Вероника вышла на пляж, делая вид, что не замечает Игоря. Игорь сразу понял, что в этом пренебрежении заключается вызов – конечно, не лично ему, а всему миру. Всем «нет», «нельзя» и «никогда». Вероника сбросила обувь, извиваясь, спустила джинсы, через голову стащила футболку, а потом, заломив руки, бесстрашно расстегнула лифчик. Слабая луна еле освещала её бледную грудь. Игорь остолбенел: не мог пошевелиться или хотя бы отвести глаза. Боязливо расставив руки, Вероника в одних трусиках осторожно ступила в воду, добралась до глубины по пояс, легла и поплыла от берега.
Игорь наблюдал, как она сделала круг и вернулась. Она вышла из воды вся блестящая и по-прежнему не прикрывала грудь руками. У Игоря в уме всё смешалось: сейчас надо было небрежно уронить какое-нибудь саркастическое замечание, или, наоборот, выразить понимание и одобрение, или хотя бы предложить сигарету, а он молчал, как каменный истукан на острове Рапануи. Белая грудь Вероники заворожила его, заворожил этот странный и дерзкий поступок – искупаться полуголой назло всему, и пускай даже никто не увидит этого, а потрясённый остолоп не в счёт. Вероника быстро обтёрлась футболкой и принялась одеваться.

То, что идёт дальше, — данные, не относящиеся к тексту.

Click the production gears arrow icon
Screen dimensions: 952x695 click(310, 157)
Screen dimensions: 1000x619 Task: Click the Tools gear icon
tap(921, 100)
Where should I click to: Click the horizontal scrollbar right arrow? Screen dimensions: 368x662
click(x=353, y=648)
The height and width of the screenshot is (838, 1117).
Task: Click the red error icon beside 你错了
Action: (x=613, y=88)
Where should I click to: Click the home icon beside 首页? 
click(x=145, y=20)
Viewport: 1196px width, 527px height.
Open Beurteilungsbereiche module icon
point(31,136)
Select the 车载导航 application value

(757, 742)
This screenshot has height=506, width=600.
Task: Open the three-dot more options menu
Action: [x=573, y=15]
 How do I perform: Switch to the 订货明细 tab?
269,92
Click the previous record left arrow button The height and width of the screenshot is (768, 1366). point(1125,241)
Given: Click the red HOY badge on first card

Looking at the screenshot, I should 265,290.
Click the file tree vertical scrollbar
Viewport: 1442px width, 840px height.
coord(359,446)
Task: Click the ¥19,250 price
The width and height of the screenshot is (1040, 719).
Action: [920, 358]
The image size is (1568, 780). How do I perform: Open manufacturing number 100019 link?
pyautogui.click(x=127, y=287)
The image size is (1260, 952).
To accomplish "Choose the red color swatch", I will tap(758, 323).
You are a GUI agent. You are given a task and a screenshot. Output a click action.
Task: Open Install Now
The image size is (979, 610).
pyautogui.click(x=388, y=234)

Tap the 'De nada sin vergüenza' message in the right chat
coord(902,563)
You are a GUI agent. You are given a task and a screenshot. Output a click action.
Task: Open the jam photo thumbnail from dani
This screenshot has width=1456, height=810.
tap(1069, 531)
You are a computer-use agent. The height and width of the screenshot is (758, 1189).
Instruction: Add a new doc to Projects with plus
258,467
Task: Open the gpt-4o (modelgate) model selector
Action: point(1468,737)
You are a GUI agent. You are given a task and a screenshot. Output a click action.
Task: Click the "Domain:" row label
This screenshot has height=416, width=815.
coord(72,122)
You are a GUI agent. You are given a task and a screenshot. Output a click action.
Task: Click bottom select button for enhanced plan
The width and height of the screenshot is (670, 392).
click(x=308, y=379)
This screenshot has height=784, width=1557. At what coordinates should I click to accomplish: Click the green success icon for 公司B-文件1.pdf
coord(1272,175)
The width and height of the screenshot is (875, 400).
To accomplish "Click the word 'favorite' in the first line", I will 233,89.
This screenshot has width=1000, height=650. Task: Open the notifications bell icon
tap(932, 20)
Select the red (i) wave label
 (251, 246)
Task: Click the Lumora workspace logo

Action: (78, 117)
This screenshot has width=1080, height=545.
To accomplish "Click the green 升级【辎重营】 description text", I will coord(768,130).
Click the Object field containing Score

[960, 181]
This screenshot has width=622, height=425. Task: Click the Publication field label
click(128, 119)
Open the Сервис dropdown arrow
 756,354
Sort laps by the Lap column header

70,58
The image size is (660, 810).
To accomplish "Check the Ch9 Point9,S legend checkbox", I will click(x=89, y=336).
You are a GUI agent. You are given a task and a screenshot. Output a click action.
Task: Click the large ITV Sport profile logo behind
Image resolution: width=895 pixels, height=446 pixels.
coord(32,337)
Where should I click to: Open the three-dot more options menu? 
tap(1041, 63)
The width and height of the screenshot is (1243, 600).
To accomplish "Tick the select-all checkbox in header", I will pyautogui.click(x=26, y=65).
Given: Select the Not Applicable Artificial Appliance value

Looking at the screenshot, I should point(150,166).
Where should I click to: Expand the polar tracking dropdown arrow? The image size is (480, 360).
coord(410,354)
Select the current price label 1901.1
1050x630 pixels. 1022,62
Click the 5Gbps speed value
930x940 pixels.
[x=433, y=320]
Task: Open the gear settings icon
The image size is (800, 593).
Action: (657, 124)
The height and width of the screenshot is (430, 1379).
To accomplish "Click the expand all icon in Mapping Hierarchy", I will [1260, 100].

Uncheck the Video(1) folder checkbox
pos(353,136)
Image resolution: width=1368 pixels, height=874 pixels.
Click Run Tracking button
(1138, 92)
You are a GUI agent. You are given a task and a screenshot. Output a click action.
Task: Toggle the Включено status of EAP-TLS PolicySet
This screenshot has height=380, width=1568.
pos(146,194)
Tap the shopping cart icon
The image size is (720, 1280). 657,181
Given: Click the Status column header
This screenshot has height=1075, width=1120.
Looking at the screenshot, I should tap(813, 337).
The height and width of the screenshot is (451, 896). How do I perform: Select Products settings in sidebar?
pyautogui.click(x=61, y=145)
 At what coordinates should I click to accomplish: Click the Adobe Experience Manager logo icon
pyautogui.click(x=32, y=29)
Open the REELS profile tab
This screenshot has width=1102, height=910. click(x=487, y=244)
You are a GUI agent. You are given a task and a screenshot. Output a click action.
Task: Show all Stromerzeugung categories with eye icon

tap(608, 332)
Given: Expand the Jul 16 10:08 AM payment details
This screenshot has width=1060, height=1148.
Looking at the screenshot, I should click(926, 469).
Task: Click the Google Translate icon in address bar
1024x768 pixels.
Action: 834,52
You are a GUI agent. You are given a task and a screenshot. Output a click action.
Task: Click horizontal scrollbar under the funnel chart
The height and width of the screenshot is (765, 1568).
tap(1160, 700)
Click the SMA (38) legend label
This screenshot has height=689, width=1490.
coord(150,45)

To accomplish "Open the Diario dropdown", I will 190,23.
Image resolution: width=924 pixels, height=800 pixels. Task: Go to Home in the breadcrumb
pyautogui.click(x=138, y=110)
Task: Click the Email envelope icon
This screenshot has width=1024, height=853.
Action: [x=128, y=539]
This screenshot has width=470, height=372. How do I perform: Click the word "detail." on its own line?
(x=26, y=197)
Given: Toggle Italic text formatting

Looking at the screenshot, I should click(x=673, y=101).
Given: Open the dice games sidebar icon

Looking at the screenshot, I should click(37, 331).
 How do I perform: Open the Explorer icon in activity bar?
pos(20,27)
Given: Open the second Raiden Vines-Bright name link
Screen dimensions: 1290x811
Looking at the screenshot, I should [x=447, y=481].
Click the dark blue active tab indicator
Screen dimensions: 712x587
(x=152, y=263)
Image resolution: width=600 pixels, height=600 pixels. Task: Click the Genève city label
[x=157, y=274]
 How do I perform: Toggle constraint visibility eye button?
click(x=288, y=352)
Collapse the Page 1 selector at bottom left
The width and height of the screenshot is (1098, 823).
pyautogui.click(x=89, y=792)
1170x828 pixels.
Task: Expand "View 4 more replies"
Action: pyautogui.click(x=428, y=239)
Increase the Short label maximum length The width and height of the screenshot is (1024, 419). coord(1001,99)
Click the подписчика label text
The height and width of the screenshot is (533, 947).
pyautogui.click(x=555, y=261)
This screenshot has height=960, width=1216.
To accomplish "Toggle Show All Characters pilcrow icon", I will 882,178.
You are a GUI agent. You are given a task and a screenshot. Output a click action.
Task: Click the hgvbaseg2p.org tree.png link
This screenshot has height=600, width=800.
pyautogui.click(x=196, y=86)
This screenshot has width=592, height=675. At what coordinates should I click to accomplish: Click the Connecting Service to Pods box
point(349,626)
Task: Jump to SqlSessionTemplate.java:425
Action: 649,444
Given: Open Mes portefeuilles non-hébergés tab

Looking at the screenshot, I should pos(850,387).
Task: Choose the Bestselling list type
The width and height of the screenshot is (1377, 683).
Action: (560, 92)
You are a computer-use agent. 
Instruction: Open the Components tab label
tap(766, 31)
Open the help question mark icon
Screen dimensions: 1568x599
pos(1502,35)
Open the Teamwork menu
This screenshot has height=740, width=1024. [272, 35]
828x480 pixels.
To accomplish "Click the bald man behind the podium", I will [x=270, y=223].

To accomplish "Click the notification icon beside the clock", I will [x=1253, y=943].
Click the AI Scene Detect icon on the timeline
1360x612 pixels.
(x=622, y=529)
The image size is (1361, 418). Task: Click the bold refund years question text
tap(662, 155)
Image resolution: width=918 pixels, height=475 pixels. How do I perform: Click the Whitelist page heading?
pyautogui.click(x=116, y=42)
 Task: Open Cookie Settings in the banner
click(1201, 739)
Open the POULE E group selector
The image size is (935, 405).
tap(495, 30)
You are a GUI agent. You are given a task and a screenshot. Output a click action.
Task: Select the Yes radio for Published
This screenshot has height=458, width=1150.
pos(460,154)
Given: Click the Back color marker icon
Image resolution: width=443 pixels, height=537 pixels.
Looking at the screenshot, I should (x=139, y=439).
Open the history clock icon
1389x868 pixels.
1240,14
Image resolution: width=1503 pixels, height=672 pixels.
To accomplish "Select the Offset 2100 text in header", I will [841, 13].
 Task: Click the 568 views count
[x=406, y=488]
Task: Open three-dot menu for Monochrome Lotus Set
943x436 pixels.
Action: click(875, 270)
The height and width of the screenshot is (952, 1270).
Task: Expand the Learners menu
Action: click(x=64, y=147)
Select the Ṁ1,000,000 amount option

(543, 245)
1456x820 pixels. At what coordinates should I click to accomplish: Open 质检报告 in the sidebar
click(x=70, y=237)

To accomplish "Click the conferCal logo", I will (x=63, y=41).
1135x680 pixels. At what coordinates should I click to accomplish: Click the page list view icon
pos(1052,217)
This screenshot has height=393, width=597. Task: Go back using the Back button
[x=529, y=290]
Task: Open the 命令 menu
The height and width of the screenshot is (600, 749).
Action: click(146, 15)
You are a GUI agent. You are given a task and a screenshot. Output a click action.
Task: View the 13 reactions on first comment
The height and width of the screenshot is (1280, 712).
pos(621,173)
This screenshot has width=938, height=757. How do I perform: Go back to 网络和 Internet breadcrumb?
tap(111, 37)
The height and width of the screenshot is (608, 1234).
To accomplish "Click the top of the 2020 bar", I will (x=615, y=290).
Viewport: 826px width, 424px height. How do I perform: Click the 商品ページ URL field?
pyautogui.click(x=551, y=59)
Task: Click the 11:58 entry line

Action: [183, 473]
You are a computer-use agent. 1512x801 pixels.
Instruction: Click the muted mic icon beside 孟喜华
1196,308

А потом она пошла обратно к забору, перелезла через сетку и скрылась за кустами. У Игоря же осталось безумное ощущение, что ни с того ни с сего он вдруг потерял всё на свете. Или, может быть, всё на свете обрёл.
Глава 8
Оскал олимпийского мишки
Дружинный дом был двухэтажным щитовым бараком, построенным лет тридцать назад как совхозное общежитие – тогда деревня Первомайская ещё худо-бедно процветала. Теперь в Дружинном доме располагались жилые комнаты старшей пионервожатой, физрука и старшего воспитателя, а также кружковые комнаты, радиоузел и почти священная Знамённая комната. На первом этаже находился кинозал с затемнёнными окнами. Туда можно было запихать человек шестьдесят – семьдесят, поэтому фильмы в лагере менялись раз в три дня, чтобы их посмотрела вся дружина. Сегодня был вечер третьего и четвёртого отрядов. Игорь, Ирина, Саша Плоткин и Вероника сидели в последнем ряду, и к ним присоседились физрук Руслан и Свистунова.
Радиотехник Саня крутил скучное документальное кино про подготовку к Олимпиаде, но старшая вожатая пообещала, что потом будут мультики, и недовольные зрители терпели, тихо переговариваясь в ожидании зрелища. Стрекотал киноаппарат; в темноте над залом светился расширяющийся дымный луч, в котором мелькали цветные тени, и ребячьи макушки делались то синими, то красными, то жёлтыми.
– Угадайте загадку, пацы, – заелозил Лёшка Цыбастов из второго, не Валеркиного звена. – В тёмной комнате на белой простыни полтора часа удовольствия! Что это?